#### Supplied records

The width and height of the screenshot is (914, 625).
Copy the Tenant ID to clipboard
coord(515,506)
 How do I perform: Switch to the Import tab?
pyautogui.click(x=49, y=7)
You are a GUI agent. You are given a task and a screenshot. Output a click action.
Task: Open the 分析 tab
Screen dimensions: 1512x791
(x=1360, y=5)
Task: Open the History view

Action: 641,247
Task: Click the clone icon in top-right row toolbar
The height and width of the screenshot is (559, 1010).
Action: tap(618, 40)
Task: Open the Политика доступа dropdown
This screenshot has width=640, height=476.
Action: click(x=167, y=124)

########

§ **Job**
Pull every line from the rows above and reproduce each one character for character, keeping the original order.

§ **Solution for this task**
The width and height of the screenshot is (914, 625).
Copy the Tenant ID to clipboard
coord(515,506)
 How do I perform: Switch to the Import tab?
pyautogui.click(x=49, y=7)
You are a GUI agent. You are given a task and a screenshot. Output a click action.
Task: Open the 分析 tab
Screen dimensions: 1512x791
(x=1360, y=5)
Task: Open the History view

Action: 641,247
Task: Click the clone icon in top-right row toolbar
The height and width of the screenshot is (559, 1010).
Action: tap(618, 40)
Task: Open the Политика доступа dropdown
This screenshot has width=640, height=476.
Action: click(x=167, y=124)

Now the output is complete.